Les documents à demander en parallèle

Un prestataire sérieux tient à jour, et doit pouvoir vous remettre : le plan du réseau, l'inventaire du matériel, l'inventaire des licences, les procédures de sauvegarde, la liste des fournisseurs et contrats avec leurs échéances, et la documentation d'architecture. Si rien de tout cela n'existe, notez-le : c'est à la fois un signal sur le sortant et une tâche prioritaire pour le successeur.

Relire le contrat actuel sans se faire piéger

Avant toute notification, relisez le contrat en cherchant précisément ces clauses :

Préavis et tacite reconduction. La plupart des contrats d'infogérance se reconduisent tacitement par périodes de 12 mois avec un préavis de 3 mois.
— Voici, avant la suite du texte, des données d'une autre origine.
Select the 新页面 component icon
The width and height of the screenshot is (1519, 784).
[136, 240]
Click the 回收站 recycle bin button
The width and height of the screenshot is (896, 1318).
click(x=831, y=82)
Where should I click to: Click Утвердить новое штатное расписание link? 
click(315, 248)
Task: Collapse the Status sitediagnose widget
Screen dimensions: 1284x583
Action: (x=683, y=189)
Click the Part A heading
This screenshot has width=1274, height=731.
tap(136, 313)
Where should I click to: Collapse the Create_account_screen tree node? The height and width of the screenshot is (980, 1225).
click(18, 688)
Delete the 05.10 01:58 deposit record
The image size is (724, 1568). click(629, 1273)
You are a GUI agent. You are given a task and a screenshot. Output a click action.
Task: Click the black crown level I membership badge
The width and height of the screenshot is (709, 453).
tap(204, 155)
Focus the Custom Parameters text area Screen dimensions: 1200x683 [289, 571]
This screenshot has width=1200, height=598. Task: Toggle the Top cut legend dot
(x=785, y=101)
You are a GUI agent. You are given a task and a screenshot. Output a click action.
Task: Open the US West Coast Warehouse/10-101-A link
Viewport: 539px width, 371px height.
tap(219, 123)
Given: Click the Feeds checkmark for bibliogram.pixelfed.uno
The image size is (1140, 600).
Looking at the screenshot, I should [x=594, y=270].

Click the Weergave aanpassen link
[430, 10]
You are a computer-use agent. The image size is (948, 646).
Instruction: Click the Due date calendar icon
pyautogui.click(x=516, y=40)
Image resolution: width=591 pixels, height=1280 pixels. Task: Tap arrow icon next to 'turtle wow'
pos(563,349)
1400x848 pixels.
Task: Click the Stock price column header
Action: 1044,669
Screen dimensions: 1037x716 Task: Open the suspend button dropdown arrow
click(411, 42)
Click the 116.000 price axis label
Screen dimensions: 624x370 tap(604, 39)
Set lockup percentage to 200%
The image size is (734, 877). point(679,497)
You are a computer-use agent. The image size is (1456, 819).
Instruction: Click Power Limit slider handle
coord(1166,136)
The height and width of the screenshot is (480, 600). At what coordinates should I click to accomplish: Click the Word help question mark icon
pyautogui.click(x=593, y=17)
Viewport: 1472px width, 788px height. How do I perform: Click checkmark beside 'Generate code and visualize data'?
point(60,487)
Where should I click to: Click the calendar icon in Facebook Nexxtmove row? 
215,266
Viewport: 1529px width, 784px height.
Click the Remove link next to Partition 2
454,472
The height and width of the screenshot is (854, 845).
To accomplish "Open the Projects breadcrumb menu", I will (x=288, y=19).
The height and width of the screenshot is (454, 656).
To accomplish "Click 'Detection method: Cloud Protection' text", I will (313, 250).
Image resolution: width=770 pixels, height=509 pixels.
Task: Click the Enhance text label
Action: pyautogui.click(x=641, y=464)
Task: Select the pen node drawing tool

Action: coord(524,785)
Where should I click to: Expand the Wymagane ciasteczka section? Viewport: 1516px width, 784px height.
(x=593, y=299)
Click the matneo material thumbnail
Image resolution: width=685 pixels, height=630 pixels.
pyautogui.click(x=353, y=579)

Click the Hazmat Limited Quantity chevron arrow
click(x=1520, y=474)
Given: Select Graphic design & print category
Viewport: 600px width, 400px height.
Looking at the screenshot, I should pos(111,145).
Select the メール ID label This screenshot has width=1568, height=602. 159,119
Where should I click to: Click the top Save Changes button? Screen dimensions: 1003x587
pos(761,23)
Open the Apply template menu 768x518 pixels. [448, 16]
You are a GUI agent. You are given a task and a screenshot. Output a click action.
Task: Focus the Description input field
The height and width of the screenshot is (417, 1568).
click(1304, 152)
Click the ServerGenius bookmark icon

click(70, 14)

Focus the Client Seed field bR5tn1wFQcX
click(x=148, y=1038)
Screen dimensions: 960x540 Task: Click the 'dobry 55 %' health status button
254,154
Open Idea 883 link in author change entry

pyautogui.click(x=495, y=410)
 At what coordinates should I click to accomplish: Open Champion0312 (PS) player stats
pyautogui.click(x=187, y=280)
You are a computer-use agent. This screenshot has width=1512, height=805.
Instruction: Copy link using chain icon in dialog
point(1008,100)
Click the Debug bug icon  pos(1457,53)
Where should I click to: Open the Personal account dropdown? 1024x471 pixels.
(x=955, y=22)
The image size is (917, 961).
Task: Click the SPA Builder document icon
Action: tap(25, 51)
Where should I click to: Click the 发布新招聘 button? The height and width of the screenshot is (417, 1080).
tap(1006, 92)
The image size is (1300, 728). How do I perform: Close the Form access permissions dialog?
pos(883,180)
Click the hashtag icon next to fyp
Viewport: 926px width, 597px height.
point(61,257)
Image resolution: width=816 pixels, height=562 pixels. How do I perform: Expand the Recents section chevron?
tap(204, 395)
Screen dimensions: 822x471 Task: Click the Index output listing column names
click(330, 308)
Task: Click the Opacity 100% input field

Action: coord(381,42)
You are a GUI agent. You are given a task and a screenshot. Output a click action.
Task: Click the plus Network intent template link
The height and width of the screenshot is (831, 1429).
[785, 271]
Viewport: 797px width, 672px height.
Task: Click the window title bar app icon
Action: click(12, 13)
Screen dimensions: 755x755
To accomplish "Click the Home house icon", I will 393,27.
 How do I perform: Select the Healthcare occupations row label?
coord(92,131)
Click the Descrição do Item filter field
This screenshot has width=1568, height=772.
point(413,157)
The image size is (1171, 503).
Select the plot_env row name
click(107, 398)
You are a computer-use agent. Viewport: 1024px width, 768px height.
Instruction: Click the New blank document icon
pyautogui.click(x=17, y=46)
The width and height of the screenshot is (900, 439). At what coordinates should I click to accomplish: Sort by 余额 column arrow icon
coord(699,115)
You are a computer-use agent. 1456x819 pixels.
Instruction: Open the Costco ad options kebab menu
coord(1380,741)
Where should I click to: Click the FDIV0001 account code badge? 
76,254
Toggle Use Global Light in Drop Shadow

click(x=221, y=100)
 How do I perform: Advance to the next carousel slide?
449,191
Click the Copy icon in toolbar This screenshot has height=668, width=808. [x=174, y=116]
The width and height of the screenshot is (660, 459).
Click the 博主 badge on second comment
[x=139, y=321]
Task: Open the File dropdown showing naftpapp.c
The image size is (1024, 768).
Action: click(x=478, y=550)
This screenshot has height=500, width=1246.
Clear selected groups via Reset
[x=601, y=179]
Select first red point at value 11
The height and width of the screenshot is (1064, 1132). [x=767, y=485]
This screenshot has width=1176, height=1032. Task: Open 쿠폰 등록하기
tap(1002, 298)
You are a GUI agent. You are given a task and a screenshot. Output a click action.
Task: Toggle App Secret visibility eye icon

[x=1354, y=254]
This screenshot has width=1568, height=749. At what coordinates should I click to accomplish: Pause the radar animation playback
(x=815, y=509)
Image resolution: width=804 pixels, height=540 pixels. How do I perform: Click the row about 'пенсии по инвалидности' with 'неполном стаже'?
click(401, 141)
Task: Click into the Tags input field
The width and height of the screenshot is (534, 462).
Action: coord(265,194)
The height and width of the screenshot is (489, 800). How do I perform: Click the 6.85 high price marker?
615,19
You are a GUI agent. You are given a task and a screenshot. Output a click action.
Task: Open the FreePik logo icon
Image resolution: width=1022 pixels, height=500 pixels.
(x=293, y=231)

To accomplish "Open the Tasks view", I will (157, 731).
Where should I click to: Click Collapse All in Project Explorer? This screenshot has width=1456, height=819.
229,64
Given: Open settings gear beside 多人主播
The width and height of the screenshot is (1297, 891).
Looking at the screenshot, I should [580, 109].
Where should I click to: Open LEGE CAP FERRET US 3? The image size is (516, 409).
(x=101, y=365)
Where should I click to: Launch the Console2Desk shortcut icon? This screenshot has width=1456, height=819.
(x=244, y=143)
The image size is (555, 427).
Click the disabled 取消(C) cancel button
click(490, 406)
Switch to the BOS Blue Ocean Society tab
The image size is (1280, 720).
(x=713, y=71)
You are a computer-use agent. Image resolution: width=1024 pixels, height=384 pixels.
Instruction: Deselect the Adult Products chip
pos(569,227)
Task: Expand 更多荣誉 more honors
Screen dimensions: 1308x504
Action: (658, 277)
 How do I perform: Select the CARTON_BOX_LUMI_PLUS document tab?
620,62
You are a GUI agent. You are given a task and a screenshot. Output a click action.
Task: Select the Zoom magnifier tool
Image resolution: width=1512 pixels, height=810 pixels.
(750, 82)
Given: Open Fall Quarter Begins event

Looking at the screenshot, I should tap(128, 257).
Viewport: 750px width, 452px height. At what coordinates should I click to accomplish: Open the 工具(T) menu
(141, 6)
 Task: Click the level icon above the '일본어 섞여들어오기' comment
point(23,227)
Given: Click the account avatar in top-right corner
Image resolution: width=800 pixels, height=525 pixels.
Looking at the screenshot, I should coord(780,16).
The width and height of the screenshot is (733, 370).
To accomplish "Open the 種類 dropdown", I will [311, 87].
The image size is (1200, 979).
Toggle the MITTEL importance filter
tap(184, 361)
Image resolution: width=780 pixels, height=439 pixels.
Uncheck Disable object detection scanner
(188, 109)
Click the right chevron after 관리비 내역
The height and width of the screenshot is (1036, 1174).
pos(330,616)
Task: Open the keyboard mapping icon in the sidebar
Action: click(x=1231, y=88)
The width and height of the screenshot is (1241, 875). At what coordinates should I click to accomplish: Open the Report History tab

Manquer la fenêtre peut vous engager un an de plus. Notez la date limite d'envoi de la résiliation, en recommandé.

Clause de réversibilité. C'est la clause qui organise la fin de la relation : restitution des données, de la documentation et des accès, assistance à la transition, format des livrables. Son absence ne supprime pas vos droits sur vos données — mais elle rend la sortie plus floue et donc plus négociée.

Frais de sortie et prestations de passation. Une assistance à la réversibilité peut être légitimement facturée si le contrat le prévoit. Des « frais de restitution » de vos propres accès et données, en revanche, doivent vous alerter.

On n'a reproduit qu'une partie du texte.